Article by AsiaPacificReport.nz
By Cheerieann Wilson of Fiji One News
February 20, 2016, will be a date every single villager on Koro Island in Fiji will never forget.
As the first outsiders to visit since tropical cyclone Winston wreaked havoc over the weekend, cameraman Jese Tuisinu and I were met with heart-wrenching stories of terror and survival.
Pictured is just one of several devastated villages on the island of Koro.
Here 163 people crawled to safety after strong winds and rain wreaked havoc.Whatever was spared by the strong winds, only to be washed away later by the huge waves crashing on shore.

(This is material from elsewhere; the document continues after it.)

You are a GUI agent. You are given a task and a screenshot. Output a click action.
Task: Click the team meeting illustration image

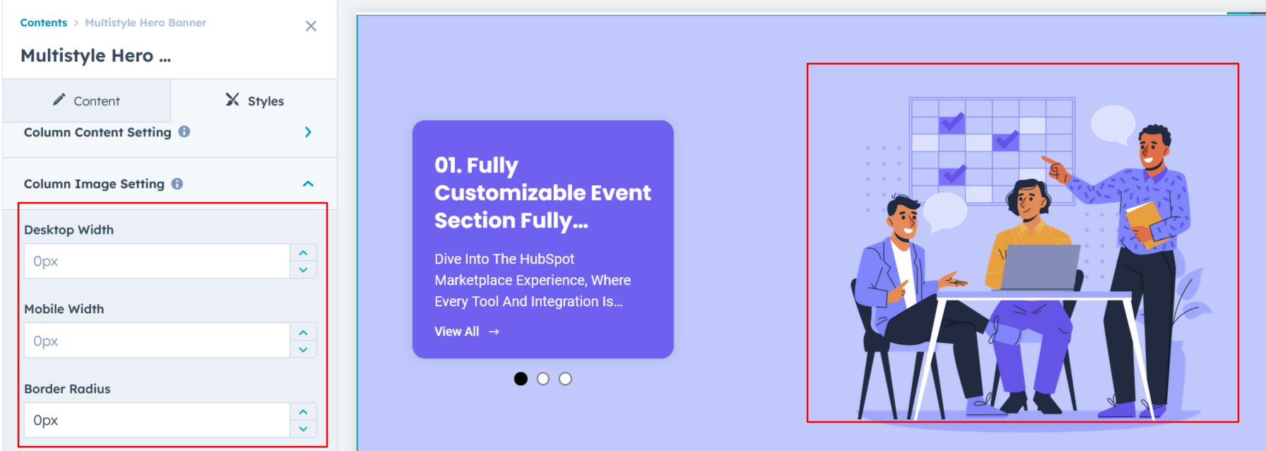[1022, 243]
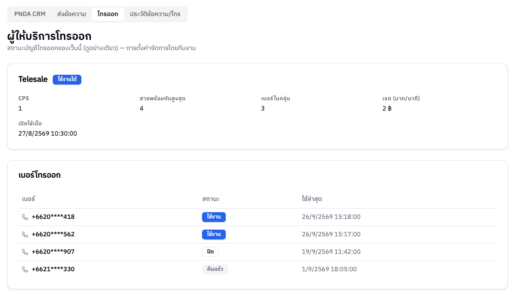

“We have been used to strong winds when a cyclone warning is issued. This time we did not take it seriously because we have never experienced this kind of weather before,” says Mosese Kikau Daulakeba of Sinuvaca village.
“We did not take it seriously. So when the weather deteriorated we began run around looking for a safe place.”
‘Swimming in the village’
Salala Nadakeke says: “We were swimming in the village. Corrugated iron flying over us while we were trying to swim to safety. We carried our children and grandchildren. The current was too strong.
“I managed to climb up a until I started to lose grip and float around. I then managed to grab a coconut tree which swung me a few times then I managed to secure myself onto the tree.
“Then I managed to grip onto a .. which kept me above water.”
While most children survived – here two lives were lost that fateful day – a 78-year-old grandmother and an infant.
“The father of the child was carrying him, first rush of high current, the second, the third current he did not realise he had lost hold of his child. He realised that his child was dying by his hand,” Daulakeba explains.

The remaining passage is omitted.